■ Materials provided:
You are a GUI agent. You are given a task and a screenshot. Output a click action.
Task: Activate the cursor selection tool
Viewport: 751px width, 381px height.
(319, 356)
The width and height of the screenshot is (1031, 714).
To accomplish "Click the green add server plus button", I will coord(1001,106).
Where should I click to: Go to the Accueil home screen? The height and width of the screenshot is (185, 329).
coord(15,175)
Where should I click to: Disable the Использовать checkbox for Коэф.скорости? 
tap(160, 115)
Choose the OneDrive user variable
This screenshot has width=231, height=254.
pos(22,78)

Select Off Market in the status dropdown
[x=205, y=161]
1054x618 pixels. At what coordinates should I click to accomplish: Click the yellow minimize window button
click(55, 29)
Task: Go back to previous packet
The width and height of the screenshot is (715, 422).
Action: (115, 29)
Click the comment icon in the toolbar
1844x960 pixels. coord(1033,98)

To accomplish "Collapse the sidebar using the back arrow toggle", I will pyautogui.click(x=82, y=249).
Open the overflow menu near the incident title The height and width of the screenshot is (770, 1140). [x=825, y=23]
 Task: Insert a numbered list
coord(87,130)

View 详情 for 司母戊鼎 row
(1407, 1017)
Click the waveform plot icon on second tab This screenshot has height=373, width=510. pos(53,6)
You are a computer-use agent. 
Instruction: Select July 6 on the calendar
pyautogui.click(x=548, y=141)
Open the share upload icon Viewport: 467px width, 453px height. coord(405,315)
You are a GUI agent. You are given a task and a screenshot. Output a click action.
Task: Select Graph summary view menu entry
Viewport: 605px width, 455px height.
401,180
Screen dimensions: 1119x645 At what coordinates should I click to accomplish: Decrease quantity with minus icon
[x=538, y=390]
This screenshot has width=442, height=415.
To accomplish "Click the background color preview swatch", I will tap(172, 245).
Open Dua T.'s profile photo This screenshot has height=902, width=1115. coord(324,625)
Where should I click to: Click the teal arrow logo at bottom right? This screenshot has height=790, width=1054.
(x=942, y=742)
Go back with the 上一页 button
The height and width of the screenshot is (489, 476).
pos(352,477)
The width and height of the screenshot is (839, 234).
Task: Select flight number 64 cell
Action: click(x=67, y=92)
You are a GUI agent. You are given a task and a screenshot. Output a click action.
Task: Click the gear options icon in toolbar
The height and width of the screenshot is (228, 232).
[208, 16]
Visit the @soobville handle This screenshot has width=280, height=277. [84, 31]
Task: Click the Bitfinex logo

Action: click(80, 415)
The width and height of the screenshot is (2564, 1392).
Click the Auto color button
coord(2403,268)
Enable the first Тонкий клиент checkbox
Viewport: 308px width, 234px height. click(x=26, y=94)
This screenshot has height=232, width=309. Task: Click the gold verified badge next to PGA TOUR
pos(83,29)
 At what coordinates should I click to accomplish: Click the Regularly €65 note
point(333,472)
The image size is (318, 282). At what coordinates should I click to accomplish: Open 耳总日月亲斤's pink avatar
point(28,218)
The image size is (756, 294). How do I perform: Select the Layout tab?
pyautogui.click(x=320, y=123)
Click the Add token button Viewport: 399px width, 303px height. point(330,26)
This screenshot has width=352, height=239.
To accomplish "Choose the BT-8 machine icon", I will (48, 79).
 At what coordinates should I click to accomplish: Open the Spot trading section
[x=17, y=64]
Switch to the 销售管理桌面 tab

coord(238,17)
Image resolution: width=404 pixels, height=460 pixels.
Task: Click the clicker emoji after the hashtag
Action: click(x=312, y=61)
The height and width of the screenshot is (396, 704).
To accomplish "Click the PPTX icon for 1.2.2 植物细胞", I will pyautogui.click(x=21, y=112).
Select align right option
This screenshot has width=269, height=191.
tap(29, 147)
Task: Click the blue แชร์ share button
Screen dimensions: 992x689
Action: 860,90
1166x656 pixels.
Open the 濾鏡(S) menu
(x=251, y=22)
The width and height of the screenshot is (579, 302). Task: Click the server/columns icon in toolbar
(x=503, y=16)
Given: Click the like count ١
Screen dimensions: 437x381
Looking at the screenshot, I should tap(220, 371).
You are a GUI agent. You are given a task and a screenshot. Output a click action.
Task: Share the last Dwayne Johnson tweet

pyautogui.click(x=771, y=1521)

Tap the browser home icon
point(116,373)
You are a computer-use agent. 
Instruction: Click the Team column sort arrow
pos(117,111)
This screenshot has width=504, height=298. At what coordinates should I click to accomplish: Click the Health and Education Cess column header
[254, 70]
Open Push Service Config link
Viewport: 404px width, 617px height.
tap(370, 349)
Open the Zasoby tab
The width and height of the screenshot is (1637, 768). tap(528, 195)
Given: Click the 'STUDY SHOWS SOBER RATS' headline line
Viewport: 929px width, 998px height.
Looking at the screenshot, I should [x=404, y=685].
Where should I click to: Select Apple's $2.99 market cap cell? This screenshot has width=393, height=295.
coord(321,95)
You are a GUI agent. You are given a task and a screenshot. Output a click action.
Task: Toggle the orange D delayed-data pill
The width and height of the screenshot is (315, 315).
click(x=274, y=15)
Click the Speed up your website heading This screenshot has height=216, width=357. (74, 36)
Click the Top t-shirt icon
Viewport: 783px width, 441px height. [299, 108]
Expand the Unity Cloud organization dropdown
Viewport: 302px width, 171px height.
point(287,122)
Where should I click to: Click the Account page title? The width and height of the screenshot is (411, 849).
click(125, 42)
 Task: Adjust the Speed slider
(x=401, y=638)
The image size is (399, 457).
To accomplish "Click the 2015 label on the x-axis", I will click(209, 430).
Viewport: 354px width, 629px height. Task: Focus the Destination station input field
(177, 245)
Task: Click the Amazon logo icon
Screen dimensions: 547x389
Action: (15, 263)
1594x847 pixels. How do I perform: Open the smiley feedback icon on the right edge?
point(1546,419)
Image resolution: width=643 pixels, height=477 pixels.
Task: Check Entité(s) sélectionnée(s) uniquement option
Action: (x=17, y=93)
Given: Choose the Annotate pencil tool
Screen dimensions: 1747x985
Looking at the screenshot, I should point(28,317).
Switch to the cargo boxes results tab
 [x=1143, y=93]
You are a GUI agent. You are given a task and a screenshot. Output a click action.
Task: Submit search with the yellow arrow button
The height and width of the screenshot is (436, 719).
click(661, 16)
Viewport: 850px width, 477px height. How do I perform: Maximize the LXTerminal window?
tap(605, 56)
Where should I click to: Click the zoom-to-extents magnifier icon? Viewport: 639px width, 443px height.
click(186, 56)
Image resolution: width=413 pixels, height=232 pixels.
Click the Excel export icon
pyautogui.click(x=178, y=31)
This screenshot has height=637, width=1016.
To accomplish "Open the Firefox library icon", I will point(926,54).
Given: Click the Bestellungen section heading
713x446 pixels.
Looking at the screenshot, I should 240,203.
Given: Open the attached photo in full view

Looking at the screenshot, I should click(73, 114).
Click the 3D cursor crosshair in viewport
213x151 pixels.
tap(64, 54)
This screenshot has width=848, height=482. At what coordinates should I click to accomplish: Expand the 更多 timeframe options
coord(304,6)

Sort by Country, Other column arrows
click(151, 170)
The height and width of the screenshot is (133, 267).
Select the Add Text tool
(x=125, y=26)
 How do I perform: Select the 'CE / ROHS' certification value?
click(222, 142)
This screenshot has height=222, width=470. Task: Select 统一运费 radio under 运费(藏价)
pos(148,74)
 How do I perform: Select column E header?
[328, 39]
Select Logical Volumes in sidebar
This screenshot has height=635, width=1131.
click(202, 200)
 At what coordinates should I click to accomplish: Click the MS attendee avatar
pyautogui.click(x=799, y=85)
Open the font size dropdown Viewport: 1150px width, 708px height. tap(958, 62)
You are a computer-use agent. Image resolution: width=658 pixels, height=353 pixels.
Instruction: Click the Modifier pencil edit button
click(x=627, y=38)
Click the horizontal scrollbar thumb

■ What to work on: Give the part of the rows above that opens with the line containing "Visit the @soobville" and closes with the line containing "tap(29, 147)", both included, as a Markdown table with the columns n and Line. Number each line in n and skip blank lines.

■ Answer for the task:
| n | Line |
|---|---|
| 1 | Visit the @soobville handle This screenshot has width=280, height=277. [84, 31] |
| 2 | Task: Click the Bitfinex logo |
| 3 | Action: click(80, 415) |
| 4 | The width and height of the screenshot is (2564, 1392). |
| 5 | Click the Auto color button |
| 6 | coord(2403,268) |
| 7 | Enable the first Тонкий клиент checkbox |
| 8 | Viewport: 308px width, 234px height. click(x=26, y=94) |
| 9 | This screenshot has height=232, width=309. Task: Click the gold verified badge next to PGA TOUR |
| 10 | pos(83,29) |
| 11 |  At what coordinates should I click to accomplish: Click the Regularly €65 note |
| 12 | point(333,472) |
| 13 | The image size is (318, 282). At what coordinates should I click to accomplish: Open 耳总日月亲斤's pink avatar |
| 14 | point(28,218) |
| 15 | The image size is (756, 294). How do I perform: Select the Layout tab? |
| 16 | pyautogui.click(x=320, y=123) |
| 17 | Click the Add token button Viewport: 399px width, 303px height. point(330,26) |
| 18 | This screenshot has width=352, height=239. |
| 19 | To accomplish "Choose the BT-8 machine icon", I will (48, 79). |
| 20 |  At what coordinates should I click to accomplish: Open the Spot trading section |
| 21 | [x=17, y=64] |
| 22 | Switch to the 销售管理桌面 tab |
| 23 | coord(238,17) |
| 24 | Image resolution: width=404 pixels, height=460 pixels. |
| 25 | Task: Click the clicker emoji after the hashtag |
| 26 | Action: click(x=312, y=61) |
| 27 | The height and width of the screenshot is (396, 704). |
| 28 | To accomplish "Click the PPTX icon for 1.2.2 植物细胞", I will pyautogui.click(x=21, y=112). |
| 29 | Select align right option |
| 30 | This screenshot has width=269, height=191. |
| 31 | tap(29, 147) |